Par un étrange retournement des marées et des priorités, les moteurs ont été priés de se taire là où, d’ordinaire, ils ronronnent sans vergogne. Dans une note circulaire datée du 31 mars 2026, la Princesse Marie Anne Ankombie Rapontchombo a demandé aux opérateurs économiques, plaisanciers et pêcheurs de lever l’ancre… vers le silence. Une suspension des activités nautiques sur l’estuaire du Komo qui, à défaut d’être rentable, a le mérite d’être profondément dérangeante pour l’ordre marchand.

Au nom du Trône du Roi Denis Rapontchombo, l’injonction polie mais ferme vise à libérer les eaux du 8 au 12 avril, avec prolongation pour les pêcheurs jusqu’au 17. Traduction pour les non-initiés : pendant que les tableaux Excel feront grise mine, les ancêtres, eux, seront servis.

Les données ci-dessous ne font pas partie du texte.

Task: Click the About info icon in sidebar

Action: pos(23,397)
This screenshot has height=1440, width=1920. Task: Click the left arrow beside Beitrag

Chronique d’un pays où l’invisible résiste encore

Dans un style qui n’aurait pas déplu au Le Canard enchaîné, on pourrait dire que la mer a reçu une convocation officielle… des esprits. Et, fait rarissime sous nos latitudes administratives, personne n’a songé à contester la compétence juridictionnelle des ancêtres.

Car derrière cette “note circulaire” se cache une réalité qui échappe aux radars de la modernité pressée : l’estuaire n’est pas qu’un axe logistique. Il est un sanctuaire. Le peuple Mpongwè, dont l’existence se confond avec ces eaux, y célèbre une cosmogonie où chaque vague a une mémoire, chaque courant une intention, et chaque silence une signification.

Le dimanche 12 avril, point d’orgue de cette parenthèse rituelle, sera consacré aux offrandes en mer et dans les rivières. Une liturgie aquatique où l’on négocie moins des contrats que des équilibres — avec des forces que ni le FMI ni les marchés financiers ne cotent encore.

Le PIB suspendu… par décret spirituel

À l’heure où l’on mesure tout en points de croissance, voici qu’un acte coutumier vient rappeler que certaines richesses ne se quantifient pas. Pas de compensation financière annoncée, pas de cellule de crise pour les pertes d’exploitation : juste une demande de respect. Radical.

Les opérateurs économiques, habitués aux arbitrages ministériels, découvrent ainsi une autre forme de régulation : non écrite, non négociable, mais socialement incontestable. Une autorité sans uniforme, sans budget, mais dotée d’un capital symbolique redoutable. Et si, pour une fois, le véritable “arrêt technique” n’était pas celui des activités, mais celui de notre capacité à comprendre qu’un territoire puisse être autre chose qu’un gisement ?

Pointe Denis : carte postale ou sanctuaire ?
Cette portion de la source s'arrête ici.